September 30, 2011

Falling Away

Opened eyes blind, by the awful magnitude of nothing. Lost from land's end and falling, down, in, away. Tumbling, tumbling. Closed throat stuck, by the choke of abyssal terror. Tumbling. Into the empty sun's dead heart.

September 21, 2011

Somnorine

By steps he retreated from Iylum's domain, and driftered far in a darkling wasteland.

A throng of dawn mirages expected him; fires on the mountain crowns that soon cooled to vermilion, indigo, taupe.

No other living thing did he meet. With the wind he walked, over lands sagged into slue, through jungles cinereous and mute, across oceans frozen.

So his own circadian process deteriorated. Sleep shrank to syncope; a malaise of oneirataxia conjured dweomers of cadaverous behemoths, mundified by a blood deluge, the welkin's eye opening into a vault of oblivion, coruscating xanthochromatic.

Like the peakfires, this delirium glutted then waned. He quit sleep. He could not remember what last he ate, or ever eating. Still his doom vexed him, so he walked. Over dunes of ash, through starlit wealds of argent stone, across the void of seas.

A doubt burgeoned, then festered: Was it the world execrated, and him spared? Was it the world in fugue, and him lucid?

Was the world final, and he the final arbiter?

September 18, 2011

Depth Perception

The ravine was long, narrow, like the mountain had cupped her palms between her knees. The sides of the niche, that he remembered verdant and treacherous with moss, were wan and rotting in a bath of gloom. The wreath of forest delineating the precipice was slumped in retirement. All the bothies on the walls were sagging into fuliginous sediment, the mulch of civilization in decay.

He looked up from the lap of the cloh at the loft of the night, incubative, and felt smothered by the cosmos; as if sunk to the very floor of an ocean as deep as the gulf between stars. His weight drained and pooled in his feet, his tail of gravity listed; ahead rolled below.

The bed of the gulch became an escarpment, its jambs prostrate, and his view toppled to survey his altitude from the horizon. There guttered the tumid sun, like a chthonic inferno, sucking him down its desiccated throat.

September 12, 2011

Gods Last

Departing Iylum's necropolis, he passed the blackened hull of a grange and its tract. There toiled a man alone, back bent to the barren earth, so to deterge it with sweat, and eat, and live a little longer.

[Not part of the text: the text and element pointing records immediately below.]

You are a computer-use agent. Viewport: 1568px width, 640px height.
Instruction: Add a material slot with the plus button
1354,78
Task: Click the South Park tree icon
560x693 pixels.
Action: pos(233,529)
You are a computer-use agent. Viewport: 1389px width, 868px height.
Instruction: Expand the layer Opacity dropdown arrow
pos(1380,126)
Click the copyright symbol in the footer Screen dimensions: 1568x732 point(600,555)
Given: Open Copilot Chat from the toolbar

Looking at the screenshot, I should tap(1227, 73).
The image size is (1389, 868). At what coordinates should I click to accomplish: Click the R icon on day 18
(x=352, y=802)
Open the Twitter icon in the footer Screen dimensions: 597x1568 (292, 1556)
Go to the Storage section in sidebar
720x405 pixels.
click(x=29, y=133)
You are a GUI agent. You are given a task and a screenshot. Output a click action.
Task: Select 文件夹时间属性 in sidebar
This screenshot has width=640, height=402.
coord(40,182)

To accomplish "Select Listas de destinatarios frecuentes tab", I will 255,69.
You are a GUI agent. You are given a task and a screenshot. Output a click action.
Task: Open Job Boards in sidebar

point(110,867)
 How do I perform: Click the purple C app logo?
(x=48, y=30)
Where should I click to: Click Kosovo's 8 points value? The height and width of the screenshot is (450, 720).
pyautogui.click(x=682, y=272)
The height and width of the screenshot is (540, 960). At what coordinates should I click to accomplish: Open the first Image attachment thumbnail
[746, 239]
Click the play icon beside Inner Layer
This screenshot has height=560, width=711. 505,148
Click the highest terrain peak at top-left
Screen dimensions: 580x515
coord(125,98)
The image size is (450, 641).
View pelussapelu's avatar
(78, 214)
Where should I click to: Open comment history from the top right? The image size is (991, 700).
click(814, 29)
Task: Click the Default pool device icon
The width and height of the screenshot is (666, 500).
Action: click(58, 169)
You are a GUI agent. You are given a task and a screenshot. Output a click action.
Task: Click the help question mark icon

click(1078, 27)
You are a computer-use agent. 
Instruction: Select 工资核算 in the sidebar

He obscured himself below the path and hurried on his way, or else his numinous aura might be detected, and aligned with this fatal causatum.

Crossing the high bridge into a bordering cloh, he met a woman strange and ragged. With the fence she struggled, so to thrust herself into the nadir, but was too weak, too gravid, to climb and to fall.

He sued: "Do you accept death? I ask you. Do you really? How do you know? What is the quale of acceptance?" So she presented his hand to her bare womb, full but cold. "It is the subtraction of will." Pitying he touched her with death, and she wandered the other way.

Arriving the river's native side, plangent he knelt. To forget hunger, to slough infirmity, to last undying through the night of years - but still to know grief, was the greater curse. Now would she know it too?

He saw his reflection in the mirror. To him it spoke, but he would not remember the words, their sounds or shapes. Reviled it touched him with life, and he came awake.